Lawrence Country's Club's golf course, one of the oldest in Kansas, will undergo a massive renovation.
The nine-month, $3.2 million project will give the old dowager new fairways and greens, an expanded practice facility, more bunkers and a contemporary drainage system.
"We did a survey of our members," said David Johnson, president of the LCC board of directors, "and we found we rated higher than most country clubs in every area except the golf course, where we rated below."
LCC's links were built as a nine-hole layout in 1914 and expanded to 18 holes after World War II. The course is relatively small -- only 6,500 yards -- and is famed (and sometimes reviled) for its tight fairways and postage-stamp greens.
"We'll be making many changes," said Brad Minnick, course superintendent the last seven years, "but I want to emphasize that the last thing I want is for the course to lose its character."
At the top of Minnick's wish list will be the construction of a 3.75-acre lake that will make irrigating the course faster and cheaper.
"We won't reduce our city water use completely," Minnick said. "But this will enable us to complete the watering when no one is on the course."
Long watering span
During dry spells, Minnick said it took 14 hours to water the entire course using city water, and, he noted, "We don't have that much time when people aren't using the course."
To the golfer, the most important change will be to the greens.

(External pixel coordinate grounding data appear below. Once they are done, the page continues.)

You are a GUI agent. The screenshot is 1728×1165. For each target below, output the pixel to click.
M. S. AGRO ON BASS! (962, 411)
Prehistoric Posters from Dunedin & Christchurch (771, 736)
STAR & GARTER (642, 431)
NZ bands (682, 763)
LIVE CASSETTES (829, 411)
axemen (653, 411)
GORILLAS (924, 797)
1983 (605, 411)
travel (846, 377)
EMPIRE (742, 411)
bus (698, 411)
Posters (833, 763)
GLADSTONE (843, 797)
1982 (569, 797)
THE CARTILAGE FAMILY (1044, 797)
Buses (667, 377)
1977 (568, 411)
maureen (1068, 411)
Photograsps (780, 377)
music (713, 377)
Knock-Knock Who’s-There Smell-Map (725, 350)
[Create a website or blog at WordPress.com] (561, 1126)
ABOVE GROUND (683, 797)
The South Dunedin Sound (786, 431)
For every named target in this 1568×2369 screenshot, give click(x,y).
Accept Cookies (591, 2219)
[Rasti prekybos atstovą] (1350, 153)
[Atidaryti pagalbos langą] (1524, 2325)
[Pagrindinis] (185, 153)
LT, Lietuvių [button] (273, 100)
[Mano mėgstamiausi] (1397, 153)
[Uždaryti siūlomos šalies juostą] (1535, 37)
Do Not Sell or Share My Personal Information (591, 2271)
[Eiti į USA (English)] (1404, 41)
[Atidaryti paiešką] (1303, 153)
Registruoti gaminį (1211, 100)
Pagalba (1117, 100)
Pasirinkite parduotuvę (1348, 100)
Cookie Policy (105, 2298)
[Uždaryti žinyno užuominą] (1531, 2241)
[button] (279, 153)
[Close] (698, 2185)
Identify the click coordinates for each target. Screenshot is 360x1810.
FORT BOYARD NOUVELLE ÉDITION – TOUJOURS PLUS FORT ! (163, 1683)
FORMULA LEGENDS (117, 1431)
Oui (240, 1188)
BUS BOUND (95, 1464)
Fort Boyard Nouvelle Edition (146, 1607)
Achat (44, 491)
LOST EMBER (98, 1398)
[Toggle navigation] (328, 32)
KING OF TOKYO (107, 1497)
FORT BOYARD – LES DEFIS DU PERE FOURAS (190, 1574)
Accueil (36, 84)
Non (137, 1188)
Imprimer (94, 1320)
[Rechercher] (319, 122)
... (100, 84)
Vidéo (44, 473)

They still will be small -- mostly in the 5,000-square-foot range compared to the industry-standard 6,500-7,000 square feet -- but the really small ones will be expanded.
Also, the putting surfaces will be seeded with A-4, a bentgrass used at such prestigious Kansas City-area country clubs as Shadow Glen and Hallbrook.
Moreover, the pitch of the greens will be improved.
"The puttability has been suspect," LCC pro Jon Zylstra said. "I've been here 13 or 14 years, and I wish I had recorded every complaint I've had about the greens. I've seen people walk off many times shaking their heads after five-putting."
Zylstra isn't likely to hear many complaints about the refitted greens -- "They're going to love them" -- or the decision to lower par from 72 to 70 even though the length of the course will remain unchanged.
Two par-5s disappear
Architects from CE Golf Design came up with a way to turn the par-5 No. 6 hole into a new, larger practice facility, merge the old practice facility to another par-5 hole and convert that area into a pair of par-4s. So instead of four par-5 holes, the new LCC will have just two -- Nos. 3 and 12.
"All the other holes will change slightly," Minnick said. "For instance, on our signature par-3 No. 7, we'll move the tee box."
Other changes include the removal of some trees and the planting of others, seeding the fairways with G-6 bentgrass to replace the current rye-bentgrass mixture, repositioning cart paths for safety reasons and boosting the number of bunkers from 24 to 38.
In addition, the ancient dark sand in the traps will be replaced with a more contemporary filler that's lighter and has larger granules.
"We spent about three years studying this renovation project," Johnson said, "because we wanted to make sure we dealt with every aspect."
Final plan passed
The final plan went to a vote and passed handily.
"We found our membership wanted renovation," Johnson said, "and were willing to have an increase in dues to pay for it."
One sticking point involved course closure. Some members wanted half the course to remain open while the other nine holes were renovated. But that plan would have increased the cost, so they bit the bullet and will close the entire course from July 5 to May 2, 2006.
The shutdown means Kim Richey, executive director of the Lawrence-based Kansas Golf Assn., will have to find a new home for the KGA Senior Match Play Tournament scheduled that September at LCC.
"I've already put out feelers, and I don't think I'll have any problem," Richey said.
Richey certainly has no problem with LCC's decision to upgrade.
"What you're seeing has been played out many times around the state over the last three or four years," he said. "The game has kind of outgrown many courses. In some cases, LCC has been almost too challenging because the greens lack pitch, and they're small."
Decades ago, many golf courses in central cities were relocated to the suburbs, and the old courses turned into housing developments. Now the trend is toward staying put and undergoing a facelift.
Lake Quivira in Kansas City has had a makeover. So has Hallbrook. And Alvamar Public across town has been closed for the last six months in order to replace the greens.
"I think what LCC is doing is a real testament to the loyalty and vision of their members," Richey said.
LCC currently has about 480 members, and a new golf course seems likely to boost that number.
"Once we reopen," LCC general manager Terry Schmidt said, "I think it will increase our membership."